Tarja Halonen sfiora la vittoria al primo turno

da Helsinki

È andata molto vicina, ma non ce l’ha fatta. La presidente finlandese uscente Tarja Halonen, socialdemocratica, ha vinto ieri il primo turno delle elezioni presidenziali, ma sarà costretta al ballottaggio, non avendo superato il quorum del 50 per cento più uno dei voti. È questo il risultato ufficiale reso noto ieri sera dopo lo spoglio dei voti.

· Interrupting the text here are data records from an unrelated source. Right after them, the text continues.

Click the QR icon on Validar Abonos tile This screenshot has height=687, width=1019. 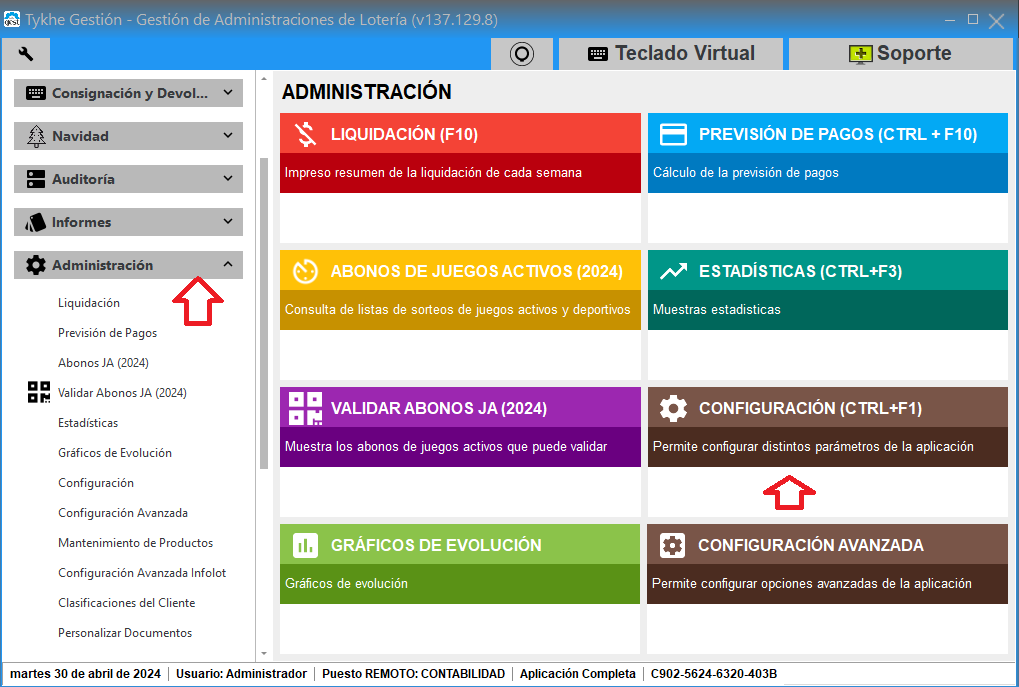coord(305,408)
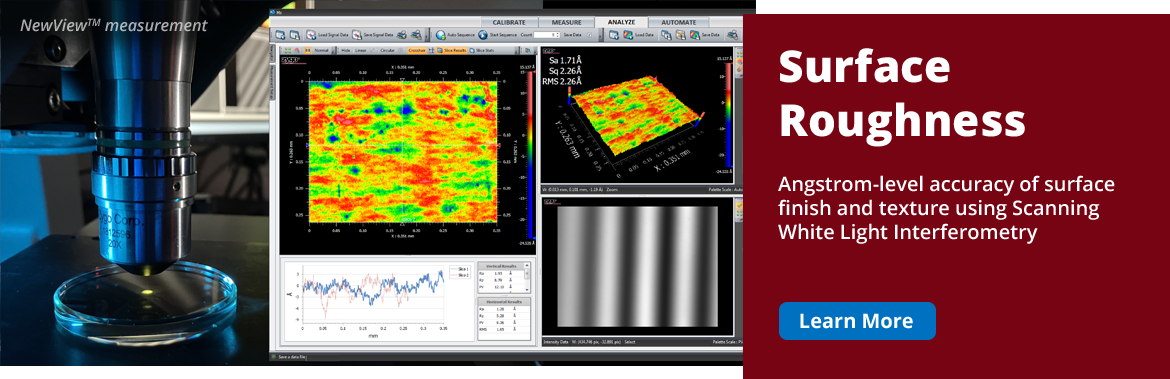
Task: Click the Vertical Results panel scrollbar
Action: pyautogui.click(x=528, y=278)
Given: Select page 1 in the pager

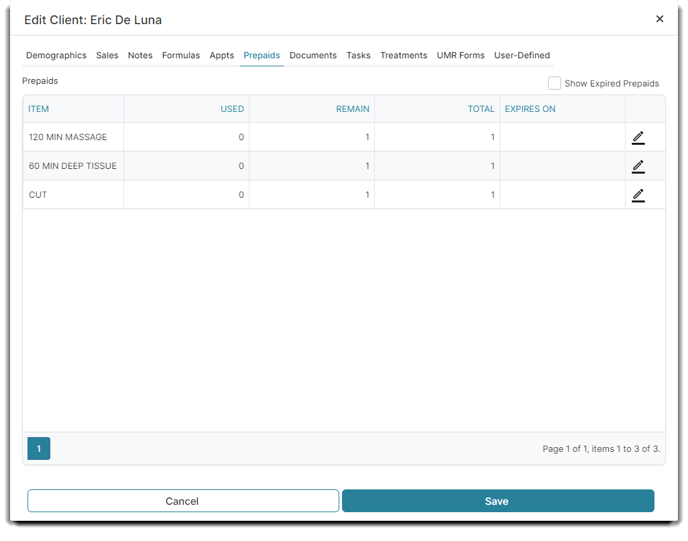Looking at the screenshot, I should [39, 449].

La presidente in carica - secondo risultati ufficiali che si riferiscono al 99,8% dei voti scrutinati - ha ottenuto il 46,3% dei suffragi, contro il 24% del conservatore Sauli Niinisto, ex ministro delle Finanze.
Terzo si è classificato, con il 18,6% dei voti, il primo ministro Matti Vanhanen, del Partito di Centro. Seguono, con percentuali inferiori, altri cinque candidati. La partecipazione al voto è stata del 73,8% dei 4,3 milioni di elettori.
Taria Halonen e Sauli Niinisto si affronteranno nel turno di ballottaggio il 29 gennaio.
Ieri la Halonen, che ha 62 anni, prima di andare a votare ha fatto un bagno nella acque gelide del Mar Baltico. «Sono andata a nuotare un attimo, in una buca ricavata da una crepa nel ghiaccio», ha detto ai giornalisti mentre si recava a votare a Kallio, il popolare quartiere di Helsinki dove è nata e cresciuta. «Questo dà molta energia», ha aggiunto.